Lay out the stretch from the line containing "You are a computer-use agent. Screen" through the line containing "Tick checkbox for" as a Markdown table with columns No. and Line, one table row per line and blank lines omitted. Include only these lines.

-- begin EXERCISE INPUTS --

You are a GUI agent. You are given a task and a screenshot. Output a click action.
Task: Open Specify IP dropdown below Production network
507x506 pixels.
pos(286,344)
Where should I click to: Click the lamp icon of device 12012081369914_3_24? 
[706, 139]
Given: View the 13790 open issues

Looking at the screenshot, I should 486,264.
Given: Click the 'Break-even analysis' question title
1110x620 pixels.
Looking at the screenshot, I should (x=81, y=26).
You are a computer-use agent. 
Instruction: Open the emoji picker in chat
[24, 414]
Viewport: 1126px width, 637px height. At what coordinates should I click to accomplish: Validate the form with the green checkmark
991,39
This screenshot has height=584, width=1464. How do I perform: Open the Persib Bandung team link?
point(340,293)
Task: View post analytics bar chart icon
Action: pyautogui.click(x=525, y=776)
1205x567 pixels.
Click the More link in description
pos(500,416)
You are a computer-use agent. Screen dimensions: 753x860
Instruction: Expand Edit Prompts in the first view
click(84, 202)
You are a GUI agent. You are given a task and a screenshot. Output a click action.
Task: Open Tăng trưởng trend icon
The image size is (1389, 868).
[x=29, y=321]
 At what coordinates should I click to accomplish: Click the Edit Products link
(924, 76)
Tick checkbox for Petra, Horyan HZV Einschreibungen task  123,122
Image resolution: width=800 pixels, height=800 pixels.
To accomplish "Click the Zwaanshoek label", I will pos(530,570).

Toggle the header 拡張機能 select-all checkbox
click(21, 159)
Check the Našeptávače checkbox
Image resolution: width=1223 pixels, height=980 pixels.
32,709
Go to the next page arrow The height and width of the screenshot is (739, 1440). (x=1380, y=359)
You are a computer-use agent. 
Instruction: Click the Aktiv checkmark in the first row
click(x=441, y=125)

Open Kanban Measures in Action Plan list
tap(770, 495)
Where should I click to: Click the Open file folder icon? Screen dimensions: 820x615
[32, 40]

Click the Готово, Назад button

-- end EXERCISE INPUTS --

RESULT BELOW:
| No. | Line |
|---|---|
| 1 | You are a computer-use agent. Screen dimensions: 753x860 |
| 2 | Instruction: Expand Edit Prompts in the first view |
| 3 | click(84, 202) |
| 4 | You are a GUI agent. You are given a task and a screenshot. Output a click action. |
| 5 | Task: Open Tăng trưởng trend icon |
| 6 | The image size is (1389, 868). |
| 7 | [x=29, y=321] |
| 8 |  At what coordinates should I click to accomplish: Click the Edit Products link |
| 9 | (924, 76) |
| 10 | Tick checkbox for Petra, Horyan HZV Einschreibungen task  123,122 |